### Source data
----------
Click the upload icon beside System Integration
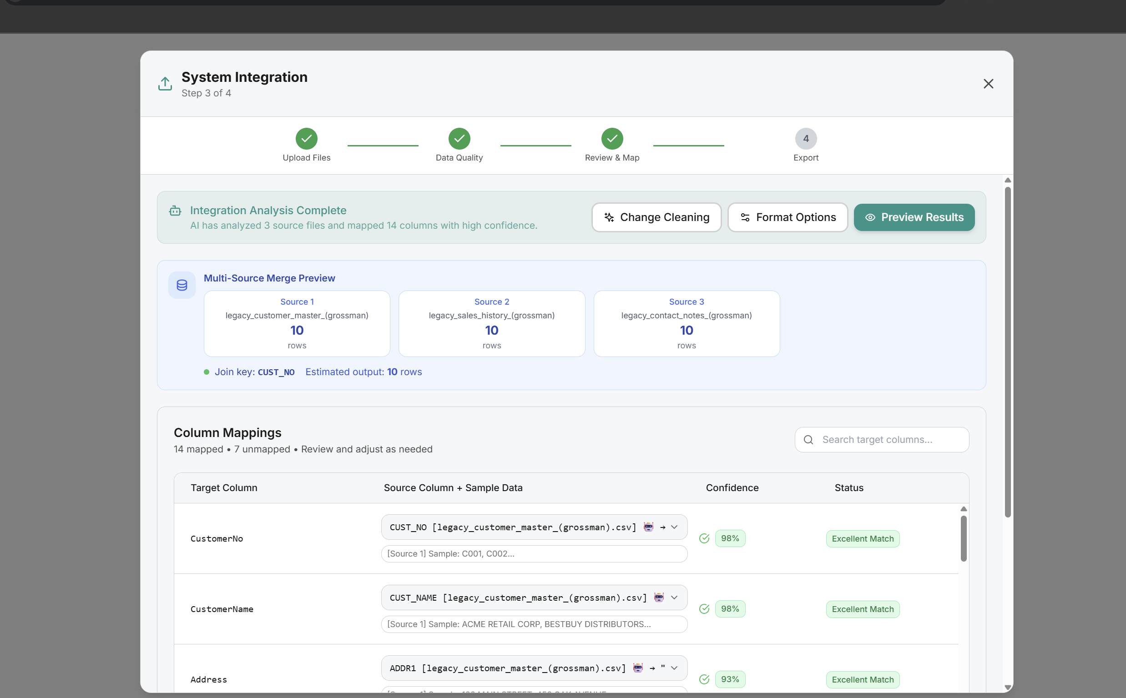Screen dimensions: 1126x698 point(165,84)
----------
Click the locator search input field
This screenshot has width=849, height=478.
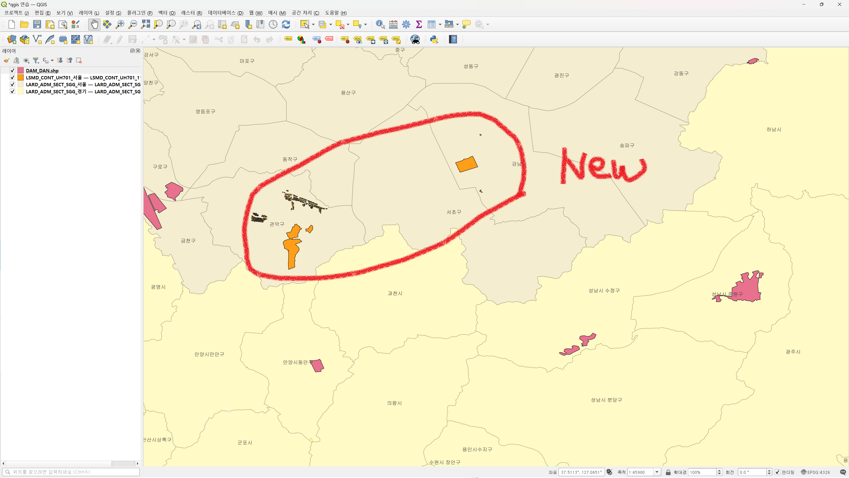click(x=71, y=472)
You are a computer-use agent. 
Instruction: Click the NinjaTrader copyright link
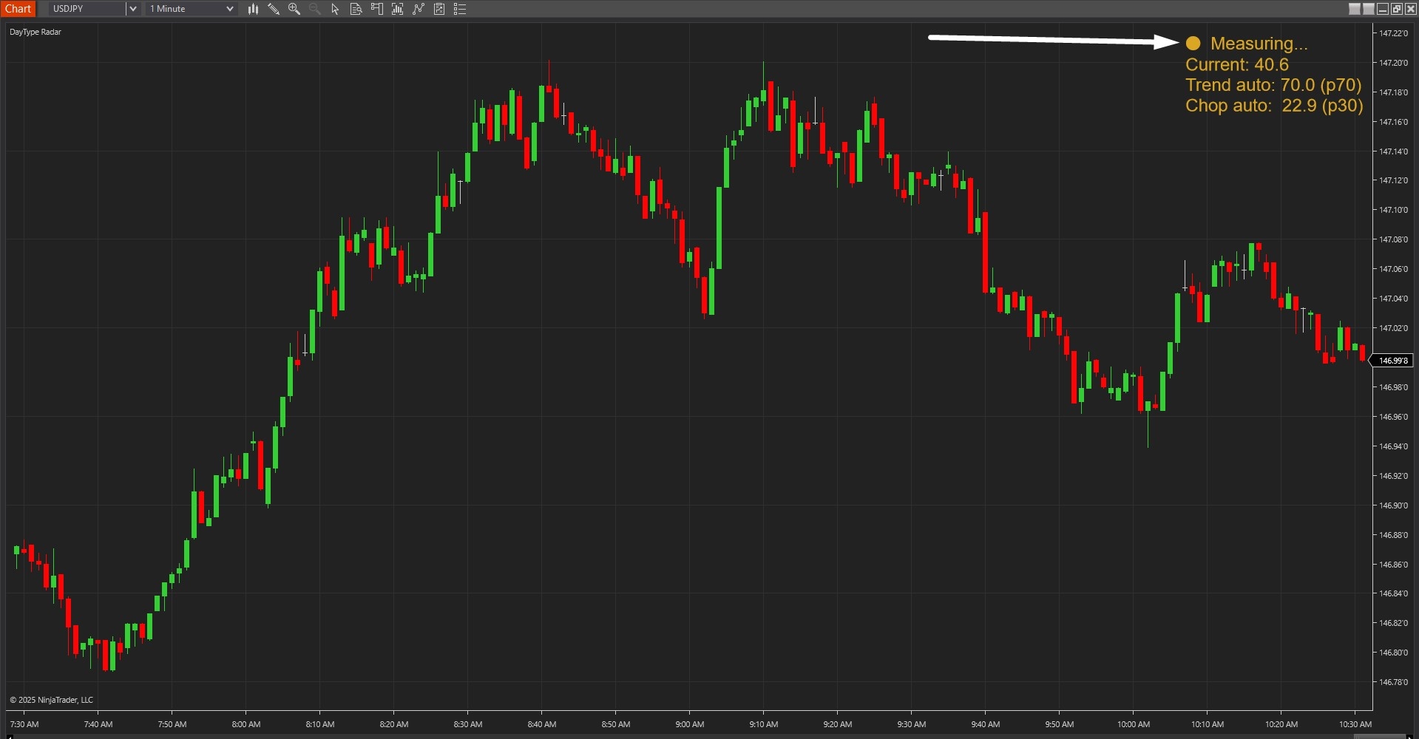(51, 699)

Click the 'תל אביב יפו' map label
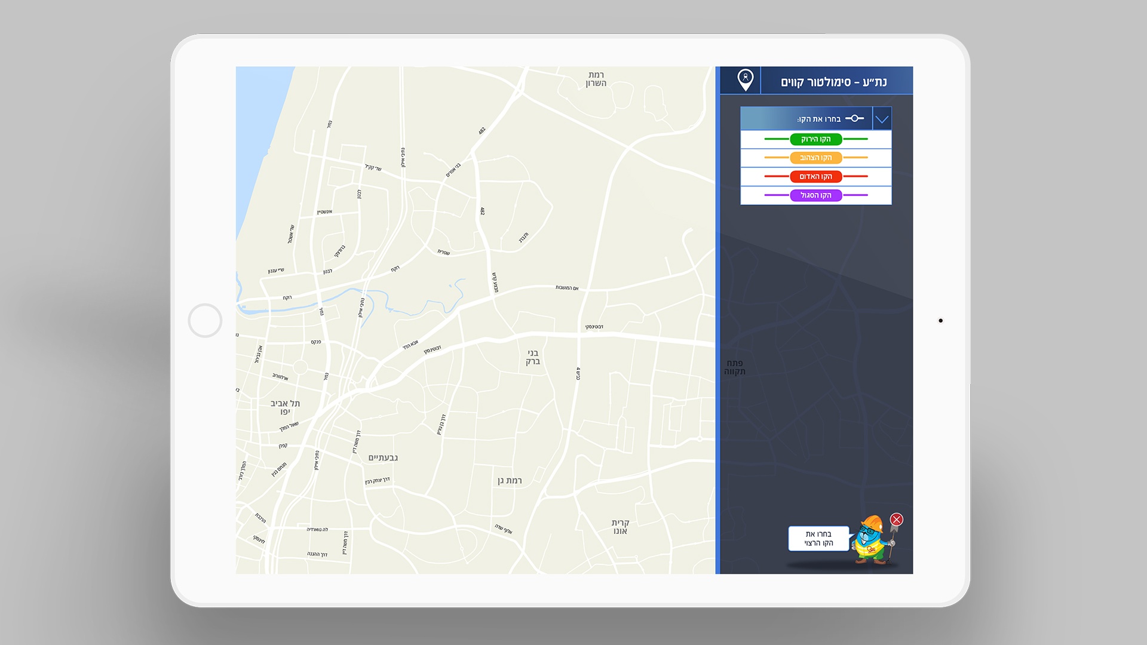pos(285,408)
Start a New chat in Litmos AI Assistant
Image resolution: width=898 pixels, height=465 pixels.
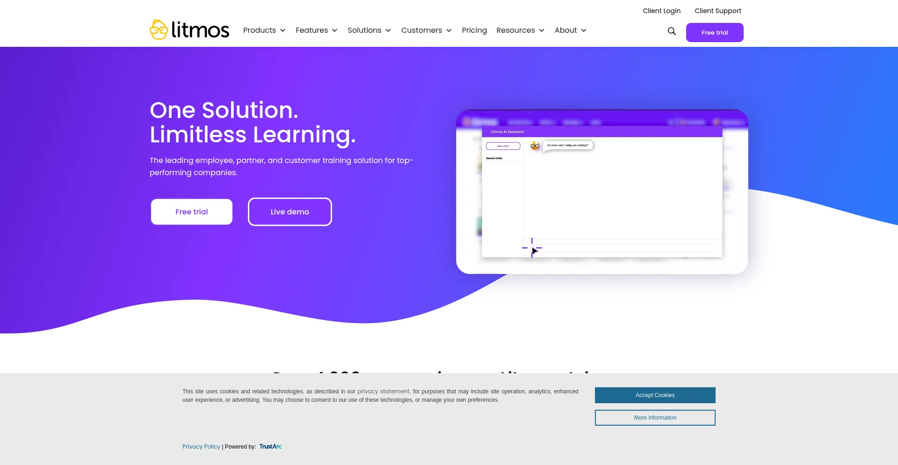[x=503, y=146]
----------
### Problem requirements
Each line above that falls between the line with "Click the locator search input field" and the line with "Start a New chat in Litmos AI Assistant" should be printed exactly, together with those two lines, but the pictures should not.

### Exercise result
Click the locator search input field
This screenshot has width=849, height=478.
click(x=71, y=472)
You are a computer-use agent. 
Instruction: Click the NinjaTrader copyright link
(51, 699)

Click the 'תל אביב יפו' map label
pos(285,408)
Start a New chat in Litmos AI Assistant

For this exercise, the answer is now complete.